Estuve trabajando esta semana habilidades comunicativas con un pequeño grupo de adolescentes de un PCPI de informática.

Se trata de chicos y chicas rebotados del sistema educativo que intentan encontrar su camino. O no: algunos ni siquiera lo intentan, sólo viven el día a día a la deriva.

En cualquier caso, menos de la mitad son aficionados a la informática. Están en este PCPI porque no han entrado en otro lugar. No hay entre ellos más nexo de unión que la condición de la de ser adolescentes en riesgo.

Claramente, en el grupo había dos sectores:

Por un lado, aquellos que, a pesar de todo, se integrarían bien en un grupo normalizado. Es más: ¡lo necesitan urgentemente! Están sedientos de estímulo positivo.

Por otro lado, aquellos que necesitan una atención mucho más individualizada, una fuerte e intensa tutoría para tirar adelante.
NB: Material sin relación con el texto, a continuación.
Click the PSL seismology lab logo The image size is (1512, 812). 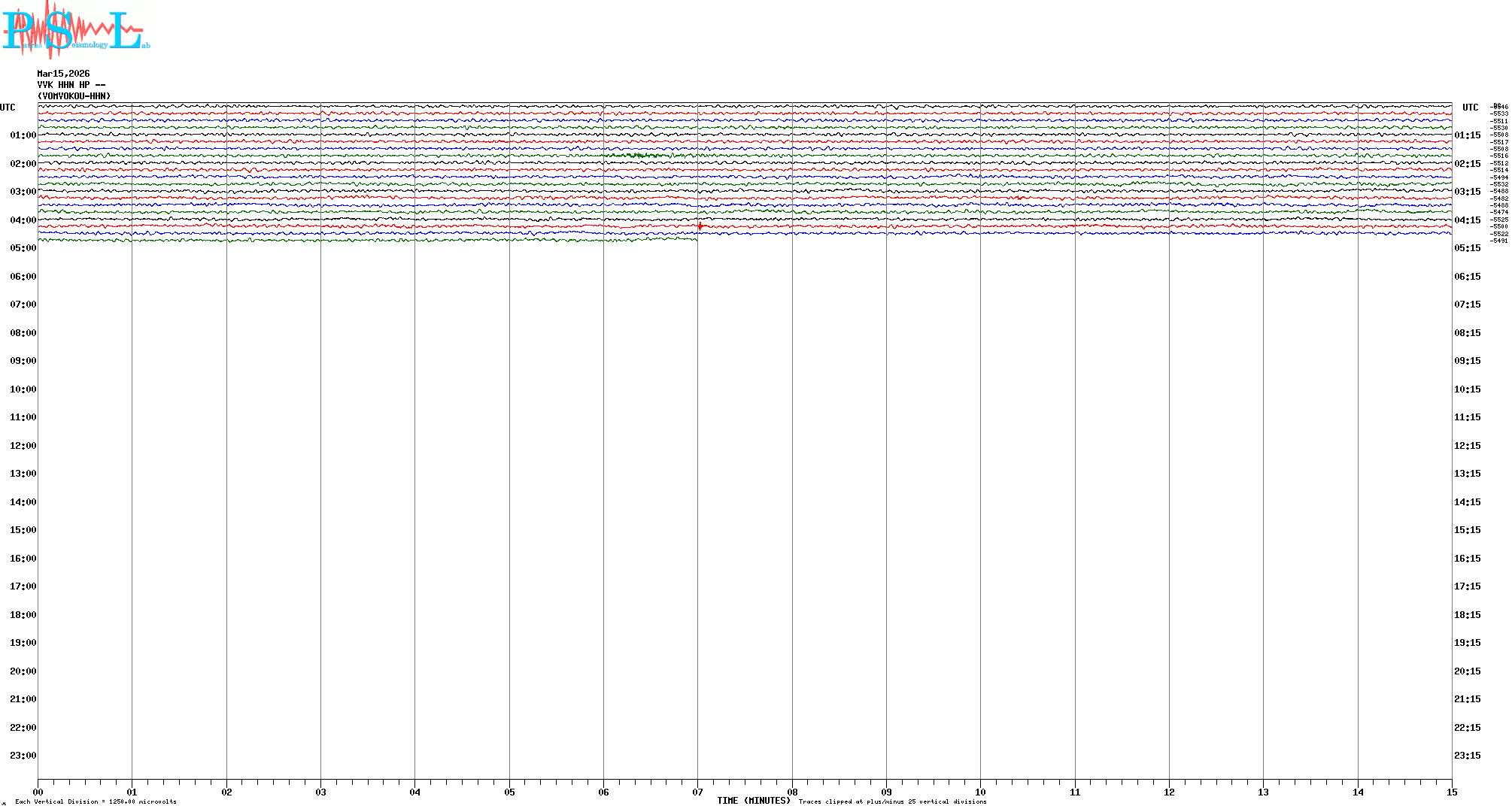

La situación de convivencia en grupo les supera por todas partes.

Los segundos limitan las posibilidades y laminan la moral de los primeros. Los primeros no son tan fuertes ni están tan seguros de sí mismos como para asumir y motivar a los segundos. Si les pedimos este esfuerzo titánico, somos injustos con ellos.

El resultado es inquietante. ¿Seguro que esto es bueno? ¿Para quién? ¿Dónde está el beneficio? Si veo este grupo heterogéneo como un obstáculo para ambos sectores… ¿me estoy equivocando?

Quizá lo que ocurre es que no tenemos alternativas viables. Pero si no las tenemos… ¿debemos engañarnos, como en la fábula de la zorra y las uvas, y seguir apostando por este tipo de agrupaciones forzadas, aunque sean un corsé para todos?.

Me temo que nadie querría esto para sus hijos.